Before I worked for my state’s prison system, I had a job as a researcher at my state’s department which oversaw emergency medical services. During that year I worked there, I had several requests concerning a chemical called viton.

The word had gotten around to EMS and law enforcement personnel nationwide that this very dangerous chemical was found in various automobile parts, and that if there was an accident and there was a fire involved, the viton could be released and would eat through protective clothes and flesh in an instant.

Sound too wild to be true? It was — this was a rumor that was passed uncritically from one source to the next, without any verification. “Viton” did not exist as such (it is actually something used in the rubber to make o-rings).

After the third inquiry I decided to try and track the rumor to its source if I could. I tracked backwards from a sheriff’s department in rural Nevada, to a slightly larger law enforcement agency in Utah, who pinned the blame on a fax they received from a consulting firm in San Antonio — which turned out not to exist. Ultimately, however, the rumor seemed to go back to a tow truck operator in Florida.

I bring up this story as an example paralleling the story of the quote above. This quote is referenced by countless Skeptical sites on the Internet. Troubled by this one? Don’t be. First of all, it’s not as though some offhand comment by a single Pope is enough to overturn 1500-2000 years of relevant secular and religious scholarship. The Skeptics would like for you to believe that perhaps Leo committed a serious gaffe here, in which he admitted what was otherwise hidden for nearly 1500 years, namely, that Christ never actually existed.

Of course, we need only realize that Leo’s words, if genuine, need be taken as no more authoritative than those of, say, Joseph Wheless, who also quoted it.

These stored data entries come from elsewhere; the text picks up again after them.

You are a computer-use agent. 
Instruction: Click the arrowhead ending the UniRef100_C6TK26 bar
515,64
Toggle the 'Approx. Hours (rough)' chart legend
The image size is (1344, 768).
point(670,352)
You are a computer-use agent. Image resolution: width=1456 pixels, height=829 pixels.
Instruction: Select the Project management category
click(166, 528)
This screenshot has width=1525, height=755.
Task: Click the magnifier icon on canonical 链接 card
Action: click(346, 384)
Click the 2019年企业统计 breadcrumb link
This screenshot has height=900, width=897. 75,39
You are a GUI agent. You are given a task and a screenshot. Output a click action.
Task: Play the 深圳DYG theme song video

And speaking of Wheless — in doing my trace on this quote, I found that he is actually one of the earliest persons who made use of this quote for Skeptical purposes; the other earliest person was Robert Taylor — author from the 19th century of his own questionable works, including one claiming that the entire Bible was written by Egyptian monks in 250 BC [Diegesis, 429], and he uses a slightly different version of the quote.

In the process of research I scoured the web for any pages that were using this quote, to see if anyone could give me a source earlier than Taylor. Here’s some interesting data:

  • The quote is used mostly by Skeptics who will accept anything at face value that makes Christianity look bad. The Secular Web folks don’t use it that I found, other than in their historical curiosities section where they keep the works of Wheless. Sadly, the quote is also used by some anti-Catholic/KJV-Only sort of sites.
  • The overwhelming majority of sites that use the quote provide only the quote and attribution, and nothing else. No context, no citation. In other words, they pass it around uncritically. That should be a warning to us.
  • Warning two: Only two sites that I have found so far offer any sort of context. One claims the quote was made in the presence of one of Leo’s staffers, Pietro Bembo. Another (written by Revilo P. Oliver) says that the quote was made in the presence of “intimates.” Neither provides a citation or a source for this information, but the first does, sort of, turn out to be right.
  • Warning three: A small number of sites (many fewer, though, since I first wrote this article years ago) do give a citation, which looks like this: (Encyc. Brit., 14th Ed. Xix, pg. 217).
  • No one, however, actually picked up a 14th Ed. Of Britannica and found this quote. Britannica’s 14th edition was printed from 1929-1973. I had photocopies made, with the help of an alert reader in the UK, of the page where this quote is supposed to be (14th edition, Vol. 19) and it does not contain the article on Leo X, which is actually instead in Vol. 13. Vol. 19 is from “Raynal to Sarreguemines” and p. 217 is the middle of an article on Respiration. Nice pictures of a pigeon’s lungs and a goat’s branchiole, but no Leo.
  • The actual Leo article from pp. 926-7 of Vol. 13 says a lot about Leo’s lackadaisical attitude towards spending, but has no mention of the “fable” quote either way.

As an added note, the 15th edition of Britannica, which I have access to, does not say anything about this quote in its article on Leo, and I have received a copy — from an associate in a New Zealand library — of the 11th edition article, which also lacks the quote. Britannica does not know about this quote at all.

http://www.tektonics.org/lp/popeleox.php

What say you? And who wants to place a bet on how long before the “God is our savior. Repent and ye shall be saved.” vs “Your God is a homicidal maniac.” battle begins? I’m hoping to get through a whole page, but I’m probably being naively optimistic.